[Begin Task inputs]
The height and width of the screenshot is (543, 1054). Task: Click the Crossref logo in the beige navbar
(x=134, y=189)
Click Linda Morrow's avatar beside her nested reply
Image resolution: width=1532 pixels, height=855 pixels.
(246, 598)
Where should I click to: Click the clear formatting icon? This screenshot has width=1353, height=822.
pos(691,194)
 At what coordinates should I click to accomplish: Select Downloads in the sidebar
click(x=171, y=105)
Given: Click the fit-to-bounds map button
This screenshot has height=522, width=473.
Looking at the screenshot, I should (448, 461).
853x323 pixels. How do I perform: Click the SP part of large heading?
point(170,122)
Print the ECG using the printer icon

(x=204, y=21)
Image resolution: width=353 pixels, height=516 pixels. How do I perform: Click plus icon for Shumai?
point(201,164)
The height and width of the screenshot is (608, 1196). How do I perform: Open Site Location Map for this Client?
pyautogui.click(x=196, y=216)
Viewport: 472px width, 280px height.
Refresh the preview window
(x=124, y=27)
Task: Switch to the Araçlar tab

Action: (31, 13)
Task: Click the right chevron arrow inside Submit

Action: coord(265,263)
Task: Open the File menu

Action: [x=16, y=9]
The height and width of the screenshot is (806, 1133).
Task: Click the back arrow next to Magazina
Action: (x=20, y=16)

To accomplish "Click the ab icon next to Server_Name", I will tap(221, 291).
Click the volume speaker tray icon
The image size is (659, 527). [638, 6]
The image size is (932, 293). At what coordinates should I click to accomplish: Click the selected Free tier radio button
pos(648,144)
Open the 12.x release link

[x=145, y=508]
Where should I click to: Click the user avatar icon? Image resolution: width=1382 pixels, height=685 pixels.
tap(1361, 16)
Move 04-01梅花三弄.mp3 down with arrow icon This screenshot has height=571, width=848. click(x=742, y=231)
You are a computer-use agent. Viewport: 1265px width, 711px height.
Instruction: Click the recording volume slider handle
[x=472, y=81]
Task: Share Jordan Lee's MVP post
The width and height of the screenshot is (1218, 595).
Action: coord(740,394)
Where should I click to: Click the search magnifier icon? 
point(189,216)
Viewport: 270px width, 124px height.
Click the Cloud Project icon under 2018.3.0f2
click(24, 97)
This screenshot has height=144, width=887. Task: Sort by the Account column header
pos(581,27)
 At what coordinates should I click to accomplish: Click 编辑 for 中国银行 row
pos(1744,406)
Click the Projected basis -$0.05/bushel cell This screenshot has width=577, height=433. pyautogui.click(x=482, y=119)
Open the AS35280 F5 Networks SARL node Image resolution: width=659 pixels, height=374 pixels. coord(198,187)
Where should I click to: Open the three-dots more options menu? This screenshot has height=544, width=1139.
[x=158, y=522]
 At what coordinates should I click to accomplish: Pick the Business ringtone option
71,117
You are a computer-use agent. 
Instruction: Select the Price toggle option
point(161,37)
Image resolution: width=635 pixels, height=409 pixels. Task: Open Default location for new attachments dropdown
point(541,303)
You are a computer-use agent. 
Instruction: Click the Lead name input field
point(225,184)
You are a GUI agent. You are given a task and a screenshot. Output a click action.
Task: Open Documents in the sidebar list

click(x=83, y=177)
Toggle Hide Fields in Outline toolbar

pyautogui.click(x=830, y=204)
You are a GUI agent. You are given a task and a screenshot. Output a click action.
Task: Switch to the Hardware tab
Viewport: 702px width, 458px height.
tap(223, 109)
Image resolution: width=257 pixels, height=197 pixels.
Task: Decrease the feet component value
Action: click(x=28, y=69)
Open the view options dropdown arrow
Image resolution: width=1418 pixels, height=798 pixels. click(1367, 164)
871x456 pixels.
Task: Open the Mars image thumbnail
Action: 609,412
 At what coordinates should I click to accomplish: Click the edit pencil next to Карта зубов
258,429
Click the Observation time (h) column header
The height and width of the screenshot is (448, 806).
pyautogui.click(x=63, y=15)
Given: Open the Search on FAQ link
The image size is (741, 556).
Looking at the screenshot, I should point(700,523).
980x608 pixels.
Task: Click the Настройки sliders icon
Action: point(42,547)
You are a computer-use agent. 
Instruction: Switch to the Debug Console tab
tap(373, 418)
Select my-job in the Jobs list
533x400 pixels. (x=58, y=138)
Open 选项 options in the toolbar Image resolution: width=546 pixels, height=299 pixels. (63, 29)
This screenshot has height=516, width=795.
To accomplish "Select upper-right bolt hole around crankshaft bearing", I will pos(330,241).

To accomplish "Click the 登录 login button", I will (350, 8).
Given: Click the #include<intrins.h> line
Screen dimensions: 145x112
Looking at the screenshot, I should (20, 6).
[End Task inputs]
What is being asked:
Rewrite all the items above, changing "Where should I click to" to "Where do I click to" wherever it occurs and leaving everything else the same.

Answer in full:
The height and width of the screenshot is (543, 1054). Task: Click the Crossref logo in the beige navbar
(x=134, y=189)
Click Linda Morrow's avatar beside her nested reply
Image resolution: width=1532 pixels, height=855 pixels.
(246, 598)
Where do I click to: Click the clear formatting icon? This screenshot has width=1353, height=822.
pos(691,194)
 At what coordinates should I click to accomplish: Select Downloads in the sidebar
click(x=171, y=105)
Given: Click the fit-to-bounds map button
This screenshot has height=522, width=473.
Looking at the screenshot, I should (448, 461).
853x323 pixels. How do I perform: Click the SP part of large heading?
point(170,122)
Print the ECG using the printer icon

(x=204, y=21)
Image resolution: width=353 pixels, height=516 pixels. How do I perform: Click plus icon for Shumai?
point(201,164)
The height and width of the screenshot is (608, 1196). How do I perform: Open Site Location Map for this Client?
pyautogui.click(x=196, y=216)
Viewport: 472px width, 280px height.
Refresh the preview window
(x=124, y=27)
Task: Switch to the Araçlar tab

Action: (31, 13)
Task: Click the right chevron arrow inside Submit

Action: coord(265,263)
Task: Open the File menu

Action: [x=16, y=9]
The height and width of the screenshot is (806, 1133).
Task: Click the back arrow next to Magazina
Action: (x=20, y=16)

To accomplish "Click the ab icon next to Server_Name", I will tap(221, 291).
Click the volume speaker tray icon
The image size is (659, 527). [638, 6]
The image size is (932, 293). At what coordinates should I click to accomplish: Click the selected Free tier radio button
pos(648,144)
Open the 12.x release link

[x=145, y=508]
Where do I click to: Click the user avatar icon? Image resolution: width=1382 pixels, height=685 pixels.
tap(1361, 16)
Move 04-01梅花三弄.mp3 down with arrow icon This screenshot has height=571, width=848. click(x=742, y=231)
You are a computer-use agent. Viewport: 1265px width, 711px height.
Instruction: Click the recording volume slider handle
[x=472, y=81]
Task: Share Jordan Lee's MVP post
The width and height of the screenshot is (1218, 595).
Action: coord(740,394)
Where do I click to: Click the search magnifier icon? 
point(189,216)
Viewport: 270px width, 124px height.
Click the Cloud Project icon under 2018.3.0f2
click(24, 97)
This screenshot has height=144, width=887. Task: Sort by the Account column header
pos(581,27)
 At what coordinates should I click to accomplish: Click 编辑 for 中国银行 row
pos(1744,406)
Click the Projected basis -$0.05/bushel cell This screenshot has width=577, height=433. pyautogui.click(x=482, y=119)
Open the AS35280 F5 Networks SARL node Image resolution: width=659 pixels, height=374 pixels. coord(198,187)
Where do I click to: Open the three-dots more options menu? This screenshot has height=544, width=1139.
[x=158, y=522]
 At what coordinates should I click to accomplish: Pick the Business ringtone option
71,117
You are a computer-use agent. 
Instruction: Select the Price toggle option
point(161,37)
Image resolution: width=635 pixels, height=409 pixels. Task: Open Default location for new attachments dropdown
point(541,303)
You are a computer-use agent. 
Instruction: Click the Lead name input field
point(225,184)
You are a GUI agent. You are given a task and a screenshot. Output a click action.
Task: Open Documents in the sidebar list

click(x=83, y=177)
Toggle Hide Fields in Outline toolbar

pyautogui.click(x=830, y=204)
You are a GUI agent. You are given a task and a screenshot. Output a click action.
Task: Switch to the Hardware tab
Viewport: 702px width, 458px height.
tap(223, 109)
Image resolution: width=257 pixels, height=197 pixels.
Task: Decrease the feet component value
Action: click(x=28, y=69)
Open the view options dropdown arrow
Image resolution: width=1418 pixels, height=798 pixels. click(1367, 164)
871x456 pixels.
Task: Open the Mars image thumbnail
Action: 609,412
 At what coordinates should I click to accomplish: Click the edit pencil next to Карта зубов
258,429
Click the Observation time (h) column header
The height and width of the screenshot is (448, 806).
pyautogui.click(x=63, y=15)
Given: Open the Search on FAQ link
The image size is (741, 556).
Looking at the screenshot, I should point(700,523).
980x608 pixels.
Task: Click the Настройки sliders icon
Action: point(42,547)
You are a computer-use agent. 
Instruction: Switch to the Debug Console tab
tap(373, 418)
Select my-job in the Jobs list
533x400 pixels. (x=58, y=138)
Open 选项 options in the toolbar Image resolution: width=546 pixels, height=299 pixels. (63, 29)
This screenshot has height=516, width=795.
To accomplish "Select upper-right bolt hole around crankshaft bearing", I will pos(330,241).

To accomplish "Click the 登录 login button", I will (350, 8).
Given: Click the #include<intrins.h> line
Screen dimensions: 145x112
Looking at the screenshot, I should (20, 6).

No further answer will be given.